Dalam langkah terpisah pada Sabtu (08/03/2025), Beijing juga memberlakukan tarif balasan terhadap berbagai produk pertanian asal Kanada, yang akan mulai berlaku pada 20 Maret.

Menjamin kecukupan pangan bagi 1,4 miliar penduduk tetap menjadi prioritas utama kebijakan pemerintah China. Meskipun negara ini masih menjadi pasar ekspor utama bagi negara bagian pertanian AS di Midwest—yang mayoritas dikuasai Partai Republik—upaya Beijing untuk merombak rantai pasokan sejak perang dagang pertama di era Trump telah melemahkan posisi tawar Washington.
Salah satu dampak dari pemulihan ekonomi China yang lebih lambat dari ekspektasi adalah melimpahnya pasokan pangan di dalam negeri.

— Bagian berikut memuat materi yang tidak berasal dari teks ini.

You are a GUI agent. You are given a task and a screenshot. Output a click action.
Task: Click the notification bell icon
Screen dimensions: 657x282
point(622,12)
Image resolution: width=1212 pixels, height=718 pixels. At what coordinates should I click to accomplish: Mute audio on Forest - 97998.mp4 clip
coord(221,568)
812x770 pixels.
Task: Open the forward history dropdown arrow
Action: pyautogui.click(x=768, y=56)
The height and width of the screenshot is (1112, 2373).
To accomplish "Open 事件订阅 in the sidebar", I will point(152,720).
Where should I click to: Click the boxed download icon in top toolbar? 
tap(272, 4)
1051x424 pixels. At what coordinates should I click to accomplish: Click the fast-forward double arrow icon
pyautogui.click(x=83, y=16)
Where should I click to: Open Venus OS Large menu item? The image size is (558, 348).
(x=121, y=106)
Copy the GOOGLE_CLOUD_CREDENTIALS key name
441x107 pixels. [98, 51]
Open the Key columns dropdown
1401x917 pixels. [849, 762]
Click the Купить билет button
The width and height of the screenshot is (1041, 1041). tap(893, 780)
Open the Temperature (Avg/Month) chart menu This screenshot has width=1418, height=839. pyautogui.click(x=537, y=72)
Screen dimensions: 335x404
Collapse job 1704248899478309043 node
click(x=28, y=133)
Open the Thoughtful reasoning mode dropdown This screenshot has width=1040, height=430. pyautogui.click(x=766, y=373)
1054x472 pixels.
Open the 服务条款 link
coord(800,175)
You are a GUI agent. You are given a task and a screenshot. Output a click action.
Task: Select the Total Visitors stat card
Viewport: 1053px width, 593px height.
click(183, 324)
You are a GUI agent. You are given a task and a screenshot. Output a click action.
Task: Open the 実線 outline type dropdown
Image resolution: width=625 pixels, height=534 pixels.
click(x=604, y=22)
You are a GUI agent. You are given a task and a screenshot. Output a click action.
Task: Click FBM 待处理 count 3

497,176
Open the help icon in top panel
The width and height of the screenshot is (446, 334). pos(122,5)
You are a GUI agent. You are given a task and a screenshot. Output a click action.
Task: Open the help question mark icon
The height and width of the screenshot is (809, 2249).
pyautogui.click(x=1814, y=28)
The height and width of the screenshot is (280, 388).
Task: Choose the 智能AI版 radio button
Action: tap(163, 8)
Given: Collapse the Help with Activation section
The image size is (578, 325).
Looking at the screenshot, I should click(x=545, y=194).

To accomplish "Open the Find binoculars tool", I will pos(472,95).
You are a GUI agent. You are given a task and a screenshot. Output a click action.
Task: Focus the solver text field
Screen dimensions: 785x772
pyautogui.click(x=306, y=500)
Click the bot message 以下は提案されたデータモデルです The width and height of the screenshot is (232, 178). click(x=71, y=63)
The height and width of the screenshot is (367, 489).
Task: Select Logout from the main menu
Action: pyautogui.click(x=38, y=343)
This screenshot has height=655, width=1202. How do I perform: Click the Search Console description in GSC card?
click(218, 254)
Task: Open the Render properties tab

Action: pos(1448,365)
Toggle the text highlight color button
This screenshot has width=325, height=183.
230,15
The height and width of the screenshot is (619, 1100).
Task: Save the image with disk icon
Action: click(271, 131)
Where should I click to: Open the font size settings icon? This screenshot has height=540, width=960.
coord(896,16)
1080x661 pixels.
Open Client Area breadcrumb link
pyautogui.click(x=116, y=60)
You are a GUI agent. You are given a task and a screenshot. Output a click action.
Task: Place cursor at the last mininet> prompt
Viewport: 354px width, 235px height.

Akibatnya, pemerintah kini lebih fokus menangani masalah kelebihan pasokan, dengan harga gandum lokal turun ke level terendah dalam lima tahun serta impor jagung yang anjlok. Data terbaru yang dirilis pada Minggu (09/03/2025) juga menunjukkan China mengalami deflasi, yang sebagian besar dipicu oleh penurunan tajam harga pangan.
Sebagai respons, pemerintah mulai mengambil langkah-langkah untuk melindungi petani lokal. Pedagang diminta untuk membatasi impor biji-bijian seperti barley dan sorgum, sementara pengiriman kedelai terhambat akibat kebijakan penundaan impor.
Dalam beberapa bulan terakhir, Beijing semakin agresif dalam menyelidiki dan mengenakan tarif pada berbagai produk impor, termasuk rapeseed, kacang-kacangan, makanan laut, daging, dan produk susu. Hal ini menunjukkan bahwa pemerintah tidak terlalu khawatir dengan meningkatnya hambatan perdagangan, terutama untuk produk premium yang belakangan ini mengalami penurunan permintaan akibat penghematan belanja rumah tangga.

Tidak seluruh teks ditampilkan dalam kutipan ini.